YOUR OBJECTIVE →
Lines with "link" in the entries below: count them and reply with the number alone.

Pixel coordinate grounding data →

· · ·

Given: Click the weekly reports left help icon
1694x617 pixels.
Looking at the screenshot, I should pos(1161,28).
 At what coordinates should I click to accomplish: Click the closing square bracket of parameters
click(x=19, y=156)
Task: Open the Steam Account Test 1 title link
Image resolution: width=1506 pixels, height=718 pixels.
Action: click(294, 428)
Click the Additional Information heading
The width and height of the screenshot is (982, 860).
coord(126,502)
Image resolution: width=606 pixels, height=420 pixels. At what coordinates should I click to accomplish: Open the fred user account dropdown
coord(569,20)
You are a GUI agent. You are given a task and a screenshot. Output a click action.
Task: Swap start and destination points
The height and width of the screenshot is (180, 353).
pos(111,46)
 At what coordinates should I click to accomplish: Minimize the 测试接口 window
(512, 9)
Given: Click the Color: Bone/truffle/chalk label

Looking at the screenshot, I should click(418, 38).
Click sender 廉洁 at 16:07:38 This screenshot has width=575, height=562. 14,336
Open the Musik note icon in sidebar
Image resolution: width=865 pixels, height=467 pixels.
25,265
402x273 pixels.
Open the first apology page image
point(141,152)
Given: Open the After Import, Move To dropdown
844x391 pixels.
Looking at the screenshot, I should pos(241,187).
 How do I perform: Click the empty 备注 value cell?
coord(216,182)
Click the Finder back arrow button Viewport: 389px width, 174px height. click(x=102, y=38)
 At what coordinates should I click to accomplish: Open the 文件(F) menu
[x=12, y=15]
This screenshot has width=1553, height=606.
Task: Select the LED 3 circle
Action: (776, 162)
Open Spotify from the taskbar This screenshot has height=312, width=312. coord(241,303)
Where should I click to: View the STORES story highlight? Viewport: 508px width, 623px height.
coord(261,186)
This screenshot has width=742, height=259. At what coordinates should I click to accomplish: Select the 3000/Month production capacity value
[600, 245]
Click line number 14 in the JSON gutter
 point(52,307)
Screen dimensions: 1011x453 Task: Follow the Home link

· · ·

EXERCISE ANSWER →
2